Greece’s Supreme Court on Thursday ruled against extraditing the soldiers, who have sought political asylum, saying they feared for their lives in Turkey. Ankara says they were involved in the July 15 coup attempt and branded them traitors.
“We demanded that the eight soldiers be tried again. This is a political decision, Greece is protecting and hosting coup plotters,” Turkish Foreign Minister Mevlut Cavusoglu told state broadcaster TRT Haber on Friday.
“We are evaluating what we can do. There is a migration deal we signed, including a readmission deal with Greece, and we are evaluating what we can do, including the cancellation of the readmission deal with Greece,” Cavusoglu added.

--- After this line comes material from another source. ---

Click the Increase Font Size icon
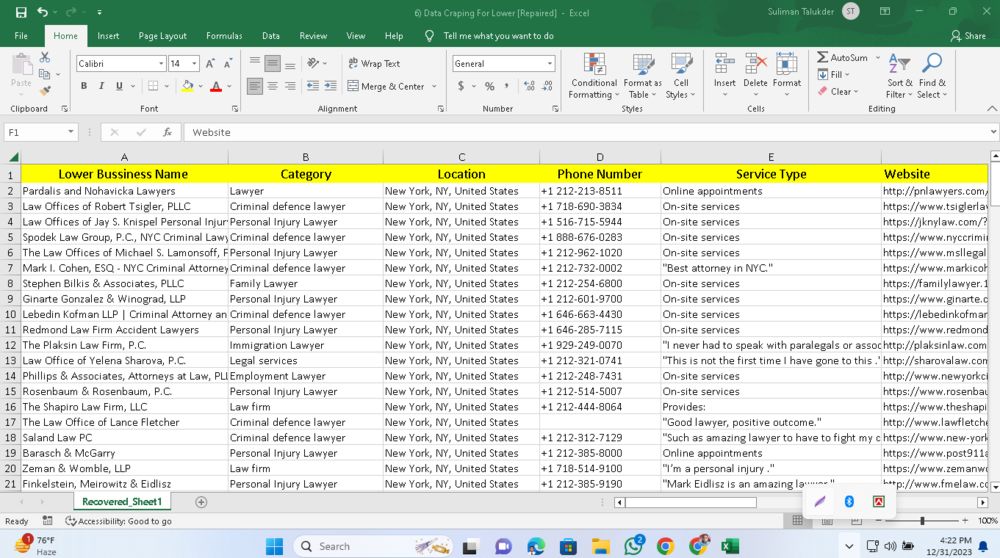 click(x=210, y=63)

Subsequently, a European Union spokeswoman said it was confident its cooperation with Turkey on migration will continue to hold firm.
Relations between Greece and Turkey, neighbors and NATO allies, have improved over the years but they remain at odds over territorial disputes and ethnically split Cyprus. In 1996, they almost reached the brink of war over an uninhabited islet.
The two countries play an important role in the handling of Europe’s worst migration crisis in decades and the EU depends on Ankara to enforce a deal to stem mass migration to Europe.